旅行に行ったときに買う“おみやげ”。職場や家族向けにお菓子を買うのが一般的ですが、中には自分の思い出用に買う方もいるのではないでしょうか。今回ご紹介するのは、世界各地の珍しい“おみやげ”を集めた『ぼくのおみやげ図鑑――森本哲郎 旅のエッセイ』です。
地球を何周もした
学芸部出身の森本氏
むかしむかし、全国紙の学芸部には恐ろしいライターがたくさんいて、深い教養と卓越した文章力で読者をうならせていました。筆者も中学生のころからうなっていた一人で、「どうしたらこのような文章を書けるのかなあ」と大学生になってもうなり続けていました。
当時(1960-70年代)、「朝日新聞」で署名入りの長い記事やコラムでうならせていた一人が森本哲郎さんです。森本さんは先日、2014年1月5日に88歳で他界されました。本書『ぼくのおみやげ図鑑』は雑誌「カー・アンド・ドライバー」などで連載していた原稿と写真をまとめたもので、2005年4月に出版されています。
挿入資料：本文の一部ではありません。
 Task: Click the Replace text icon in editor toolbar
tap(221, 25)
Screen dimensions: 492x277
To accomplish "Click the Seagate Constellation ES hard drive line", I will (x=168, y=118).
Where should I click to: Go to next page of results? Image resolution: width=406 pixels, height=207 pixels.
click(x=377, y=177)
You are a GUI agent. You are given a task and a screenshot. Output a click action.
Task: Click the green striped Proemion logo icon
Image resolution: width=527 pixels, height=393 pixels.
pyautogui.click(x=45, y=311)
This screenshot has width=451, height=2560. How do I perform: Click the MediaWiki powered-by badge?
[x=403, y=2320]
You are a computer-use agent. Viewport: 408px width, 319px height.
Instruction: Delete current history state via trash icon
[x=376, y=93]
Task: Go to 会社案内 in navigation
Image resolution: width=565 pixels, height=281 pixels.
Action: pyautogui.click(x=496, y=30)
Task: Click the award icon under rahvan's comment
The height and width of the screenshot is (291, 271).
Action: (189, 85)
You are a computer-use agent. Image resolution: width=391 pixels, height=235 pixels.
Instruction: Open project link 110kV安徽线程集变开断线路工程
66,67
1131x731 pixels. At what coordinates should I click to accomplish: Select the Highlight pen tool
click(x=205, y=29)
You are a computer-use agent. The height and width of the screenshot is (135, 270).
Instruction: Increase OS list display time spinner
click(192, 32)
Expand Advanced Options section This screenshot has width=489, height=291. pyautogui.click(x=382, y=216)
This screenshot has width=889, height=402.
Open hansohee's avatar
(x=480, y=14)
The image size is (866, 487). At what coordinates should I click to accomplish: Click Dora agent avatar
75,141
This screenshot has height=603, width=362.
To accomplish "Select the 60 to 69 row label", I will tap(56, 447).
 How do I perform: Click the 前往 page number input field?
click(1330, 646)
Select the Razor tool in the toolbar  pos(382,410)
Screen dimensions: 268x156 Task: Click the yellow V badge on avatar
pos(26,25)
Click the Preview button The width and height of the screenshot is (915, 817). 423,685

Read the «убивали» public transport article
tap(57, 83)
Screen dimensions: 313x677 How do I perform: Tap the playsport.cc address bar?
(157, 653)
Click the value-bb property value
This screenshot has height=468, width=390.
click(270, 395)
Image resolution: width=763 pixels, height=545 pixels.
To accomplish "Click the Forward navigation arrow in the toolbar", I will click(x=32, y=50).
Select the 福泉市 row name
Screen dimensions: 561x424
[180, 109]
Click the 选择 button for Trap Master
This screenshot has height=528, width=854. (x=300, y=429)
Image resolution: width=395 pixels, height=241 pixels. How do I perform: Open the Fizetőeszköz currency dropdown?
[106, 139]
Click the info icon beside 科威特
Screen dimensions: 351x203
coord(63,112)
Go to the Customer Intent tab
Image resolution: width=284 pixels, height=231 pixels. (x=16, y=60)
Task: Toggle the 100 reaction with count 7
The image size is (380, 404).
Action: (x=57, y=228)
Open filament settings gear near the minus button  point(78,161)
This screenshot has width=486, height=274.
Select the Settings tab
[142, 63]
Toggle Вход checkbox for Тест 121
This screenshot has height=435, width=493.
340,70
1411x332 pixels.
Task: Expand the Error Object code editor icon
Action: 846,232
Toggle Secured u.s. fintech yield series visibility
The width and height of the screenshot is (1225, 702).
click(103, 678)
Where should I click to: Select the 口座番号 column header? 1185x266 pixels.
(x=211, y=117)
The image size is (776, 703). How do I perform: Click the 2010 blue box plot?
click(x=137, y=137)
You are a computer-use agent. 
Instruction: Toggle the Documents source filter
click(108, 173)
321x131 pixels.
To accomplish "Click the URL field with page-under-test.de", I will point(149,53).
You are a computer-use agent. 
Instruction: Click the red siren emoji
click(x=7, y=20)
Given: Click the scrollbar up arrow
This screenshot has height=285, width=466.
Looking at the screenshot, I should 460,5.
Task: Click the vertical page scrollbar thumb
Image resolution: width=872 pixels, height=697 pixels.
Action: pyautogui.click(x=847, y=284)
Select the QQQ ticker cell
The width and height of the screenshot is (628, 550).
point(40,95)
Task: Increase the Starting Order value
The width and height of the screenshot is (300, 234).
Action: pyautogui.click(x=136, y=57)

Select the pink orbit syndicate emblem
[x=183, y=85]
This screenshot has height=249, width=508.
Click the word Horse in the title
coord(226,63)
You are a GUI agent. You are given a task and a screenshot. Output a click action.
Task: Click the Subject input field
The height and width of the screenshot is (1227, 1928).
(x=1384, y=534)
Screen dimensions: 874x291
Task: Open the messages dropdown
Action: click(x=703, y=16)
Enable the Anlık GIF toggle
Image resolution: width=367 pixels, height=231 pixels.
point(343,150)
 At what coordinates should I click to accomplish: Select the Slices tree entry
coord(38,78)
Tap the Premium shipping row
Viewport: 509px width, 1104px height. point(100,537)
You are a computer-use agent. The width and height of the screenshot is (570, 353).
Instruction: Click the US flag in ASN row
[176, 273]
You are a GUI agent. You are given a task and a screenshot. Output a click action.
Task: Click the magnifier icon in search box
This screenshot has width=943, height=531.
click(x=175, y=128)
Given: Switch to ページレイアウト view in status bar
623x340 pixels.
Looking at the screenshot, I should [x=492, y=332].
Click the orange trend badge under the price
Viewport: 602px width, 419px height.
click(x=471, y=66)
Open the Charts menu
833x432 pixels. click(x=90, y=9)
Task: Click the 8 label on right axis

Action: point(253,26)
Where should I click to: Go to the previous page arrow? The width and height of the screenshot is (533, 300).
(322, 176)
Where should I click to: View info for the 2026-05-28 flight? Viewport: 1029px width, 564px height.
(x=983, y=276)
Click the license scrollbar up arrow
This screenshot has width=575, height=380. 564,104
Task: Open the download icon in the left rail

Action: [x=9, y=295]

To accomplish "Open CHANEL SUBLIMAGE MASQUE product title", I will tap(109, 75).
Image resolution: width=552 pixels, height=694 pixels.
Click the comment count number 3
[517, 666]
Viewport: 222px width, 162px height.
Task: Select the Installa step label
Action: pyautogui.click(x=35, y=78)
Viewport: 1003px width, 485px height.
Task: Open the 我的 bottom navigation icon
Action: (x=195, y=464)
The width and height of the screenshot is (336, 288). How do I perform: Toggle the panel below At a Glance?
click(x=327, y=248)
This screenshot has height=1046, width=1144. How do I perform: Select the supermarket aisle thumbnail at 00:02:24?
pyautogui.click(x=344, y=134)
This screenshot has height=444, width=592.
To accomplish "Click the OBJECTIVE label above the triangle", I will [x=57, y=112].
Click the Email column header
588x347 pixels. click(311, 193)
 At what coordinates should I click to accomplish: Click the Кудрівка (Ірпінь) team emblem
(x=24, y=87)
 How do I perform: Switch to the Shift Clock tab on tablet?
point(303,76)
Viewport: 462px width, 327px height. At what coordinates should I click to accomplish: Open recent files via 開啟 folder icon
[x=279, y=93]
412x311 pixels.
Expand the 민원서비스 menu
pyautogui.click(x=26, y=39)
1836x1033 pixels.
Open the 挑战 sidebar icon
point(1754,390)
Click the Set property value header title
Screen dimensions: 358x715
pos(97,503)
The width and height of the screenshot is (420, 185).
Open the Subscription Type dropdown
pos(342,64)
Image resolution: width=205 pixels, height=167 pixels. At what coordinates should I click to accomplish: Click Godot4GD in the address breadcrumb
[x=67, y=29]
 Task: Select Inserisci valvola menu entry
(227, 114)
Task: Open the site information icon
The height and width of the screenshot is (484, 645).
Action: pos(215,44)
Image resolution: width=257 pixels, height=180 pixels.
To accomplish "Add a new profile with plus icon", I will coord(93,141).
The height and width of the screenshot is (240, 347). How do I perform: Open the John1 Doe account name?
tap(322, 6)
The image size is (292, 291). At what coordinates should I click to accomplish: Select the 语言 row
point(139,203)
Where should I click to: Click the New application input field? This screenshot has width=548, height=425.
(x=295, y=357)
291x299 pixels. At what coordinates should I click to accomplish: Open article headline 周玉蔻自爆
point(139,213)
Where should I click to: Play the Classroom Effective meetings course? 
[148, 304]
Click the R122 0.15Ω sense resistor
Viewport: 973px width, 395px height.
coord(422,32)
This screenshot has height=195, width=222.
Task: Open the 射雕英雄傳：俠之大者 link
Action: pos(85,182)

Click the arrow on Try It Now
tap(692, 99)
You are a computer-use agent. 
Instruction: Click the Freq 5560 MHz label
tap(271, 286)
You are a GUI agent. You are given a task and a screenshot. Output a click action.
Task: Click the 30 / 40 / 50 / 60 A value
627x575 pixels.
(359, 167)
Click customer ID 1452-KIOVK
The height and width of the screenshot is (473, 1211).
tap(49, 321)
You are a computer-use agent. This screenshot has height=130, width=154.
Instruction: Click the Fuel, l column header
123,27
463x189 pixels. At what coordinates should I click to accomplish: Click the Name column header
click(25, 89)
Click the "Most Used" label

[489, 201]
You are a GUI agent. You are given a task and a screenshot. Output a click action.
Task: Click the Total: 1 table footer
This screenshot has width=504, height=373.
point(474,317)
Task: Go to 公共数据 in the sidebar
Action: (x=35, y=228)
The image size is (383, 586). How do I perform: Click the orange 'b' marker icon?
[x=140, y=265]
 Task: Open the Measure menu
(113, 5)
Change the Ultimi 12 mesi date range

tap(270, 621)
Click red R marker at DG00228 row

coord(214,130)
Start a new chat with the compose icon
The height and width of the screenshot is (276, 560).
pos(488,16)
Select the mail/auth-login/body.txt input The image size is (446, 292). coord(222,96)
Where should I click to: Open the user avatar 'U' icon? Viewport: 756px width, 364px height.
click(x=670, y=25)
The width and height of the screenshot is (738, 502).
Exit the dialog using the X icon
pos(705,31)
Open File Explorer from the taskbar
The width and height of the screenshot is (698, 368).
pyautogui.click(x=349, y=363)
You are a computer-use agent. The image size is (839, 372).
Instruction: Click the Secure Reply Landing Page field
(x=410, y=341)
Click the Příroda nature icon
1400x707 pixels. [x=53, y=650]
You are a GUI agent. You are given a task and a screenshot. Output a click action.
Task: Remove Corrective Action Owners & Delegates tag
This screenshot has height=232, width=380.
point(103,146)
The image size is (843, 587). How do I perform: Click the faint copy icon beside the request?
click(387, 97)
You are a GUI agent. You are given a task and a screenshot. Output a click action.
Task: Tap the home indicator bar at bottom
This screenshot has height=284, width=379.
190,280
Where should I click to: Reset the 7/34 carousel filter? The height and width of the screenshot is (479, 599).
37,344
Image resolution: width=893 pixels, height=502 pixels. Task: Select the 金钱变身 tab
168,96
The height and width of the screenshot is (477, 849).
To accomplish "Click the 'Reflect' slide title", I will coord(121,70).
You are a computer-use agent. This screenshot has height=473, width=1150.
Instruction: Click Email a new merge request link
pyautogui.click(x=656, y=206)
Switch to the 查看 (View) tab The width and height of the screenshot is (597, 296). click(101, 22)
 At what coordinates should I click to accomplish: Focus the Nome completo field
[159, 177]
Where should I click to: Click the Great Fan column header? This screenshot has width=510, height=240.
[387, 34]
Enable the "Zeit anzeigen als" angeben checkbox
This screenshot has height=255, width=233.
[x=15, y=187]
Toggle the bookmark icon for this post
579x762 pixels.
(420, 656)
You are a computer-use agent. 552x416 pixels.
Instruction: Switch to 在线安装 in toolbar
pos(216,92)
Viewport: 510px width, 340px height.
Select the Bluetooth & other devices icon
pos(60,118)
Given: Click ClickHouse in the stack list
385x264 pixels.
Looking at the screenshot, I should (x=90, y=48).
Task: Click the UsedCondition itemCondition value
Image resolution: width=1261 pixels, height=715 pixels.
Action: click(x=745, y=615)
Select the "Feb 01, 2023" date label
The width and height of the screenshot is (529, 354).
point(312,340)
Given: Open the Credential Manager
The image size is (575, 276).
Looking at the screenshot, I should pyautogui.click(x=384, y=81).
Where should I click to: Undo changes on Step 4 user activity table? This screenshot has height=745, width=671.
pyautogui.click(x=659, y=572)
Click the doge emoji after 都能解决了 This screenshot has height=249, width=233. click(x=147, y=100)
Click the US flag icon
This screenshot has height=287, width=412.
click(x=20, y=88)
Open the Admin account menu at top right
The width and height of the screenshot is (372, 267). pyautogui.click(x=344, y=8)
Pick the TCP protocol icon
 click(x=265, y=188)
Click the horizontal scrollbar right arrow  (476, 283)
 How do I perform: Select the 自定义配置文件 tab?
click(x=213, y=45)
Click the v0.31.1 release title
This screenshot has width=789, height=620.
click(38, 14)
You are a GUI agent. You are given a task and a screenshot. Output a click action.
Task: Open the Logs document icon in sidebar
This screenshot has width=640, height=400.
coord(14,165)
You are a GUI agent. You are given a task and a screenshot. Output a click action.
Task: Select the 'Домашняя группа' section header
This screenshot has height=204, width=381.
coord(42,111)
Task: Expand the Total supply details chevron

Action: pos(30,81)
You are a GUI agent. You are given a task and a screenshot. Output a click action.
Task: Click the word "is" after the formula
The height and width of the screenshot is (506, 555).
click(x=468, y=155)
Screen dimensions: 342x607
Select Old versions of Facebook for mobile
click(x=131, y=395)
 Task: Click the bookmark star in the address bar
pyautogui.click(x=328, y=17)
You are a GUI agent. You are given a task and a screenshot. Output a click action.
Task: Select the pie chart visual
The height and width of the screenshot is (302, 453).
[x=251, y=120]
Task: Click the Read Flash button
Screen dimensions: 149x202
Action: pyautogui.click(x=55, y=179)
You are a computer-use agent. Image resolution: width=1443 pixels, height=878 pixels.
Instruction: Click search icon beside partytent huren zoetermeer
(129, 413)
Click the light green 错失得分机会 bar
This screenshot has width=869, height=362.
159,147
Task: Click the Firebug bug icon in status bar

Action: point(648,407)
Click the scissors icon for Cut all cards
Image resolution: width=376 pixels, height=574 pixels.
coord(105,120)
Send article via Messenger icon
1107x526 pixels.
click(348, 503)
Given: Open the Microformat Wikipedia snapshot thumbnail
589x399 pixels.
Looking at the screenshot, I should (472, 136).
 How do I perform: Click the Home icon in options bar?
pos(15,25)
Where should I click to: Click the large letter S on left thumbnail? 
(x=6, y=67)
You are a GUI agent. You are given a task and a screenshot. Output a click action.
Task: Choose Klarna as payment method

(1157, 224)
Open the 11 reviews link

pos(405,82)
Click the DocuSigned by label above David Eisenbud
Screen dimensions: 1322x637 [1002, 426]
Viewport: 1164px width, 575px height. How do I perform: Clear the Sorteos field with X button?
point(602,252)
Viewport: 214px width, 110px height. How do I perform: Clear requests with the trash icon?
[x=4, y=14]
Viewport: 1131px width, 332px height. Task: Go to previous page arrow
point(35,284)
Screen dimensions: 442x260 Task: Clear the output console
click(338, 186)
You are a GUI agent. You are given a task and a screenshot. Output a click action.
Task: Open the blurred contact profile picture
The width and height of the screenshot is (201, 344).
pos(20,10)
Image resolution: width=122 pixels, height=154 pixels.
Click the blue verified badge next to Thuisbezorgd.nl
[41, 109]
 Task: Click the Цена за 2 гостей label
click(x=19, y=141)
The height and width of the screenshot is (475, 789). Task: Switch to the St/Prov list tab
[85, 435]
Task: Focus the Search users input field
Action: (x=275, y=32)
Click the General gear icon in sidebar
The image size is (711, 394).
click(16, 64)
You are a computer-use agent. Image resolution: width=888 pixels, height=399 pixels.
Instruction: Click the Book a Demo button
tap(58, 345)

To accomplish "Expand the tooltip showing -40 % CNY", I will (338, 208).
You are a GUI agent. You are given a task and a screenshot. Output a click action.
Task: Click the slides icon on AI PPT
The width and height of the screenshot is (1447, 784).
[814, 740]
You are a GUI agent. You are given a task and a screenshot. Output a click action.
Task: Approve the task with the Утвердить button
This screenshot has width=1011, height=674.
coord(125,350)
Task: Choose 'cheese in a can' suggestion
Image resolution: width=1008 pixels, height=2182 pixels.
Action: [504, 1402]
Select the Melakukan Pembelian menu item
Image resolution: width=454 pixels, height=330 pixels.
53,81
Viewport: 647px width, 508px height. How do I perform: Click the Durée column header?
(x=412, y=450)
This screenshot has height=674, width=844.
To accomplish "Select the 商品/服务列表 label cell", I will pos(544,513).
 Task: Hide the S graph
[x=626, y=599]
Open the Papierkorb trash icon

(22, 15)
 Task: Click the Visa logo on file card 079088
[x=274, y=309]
森本哲郎さんは1953年、東京新聞社会部から朝日新聞社に移り、学芸部記者、次長などを経て編集委員として76年まで新聞に書き続けていました。新聞記事を元に単行本化された『文明の旅』(新潮選書、1967)は熟読したものです。取材で地球を何周もした経験と歴史・地理・文化史の知識を織り混ぜた文章は圧倒的でした。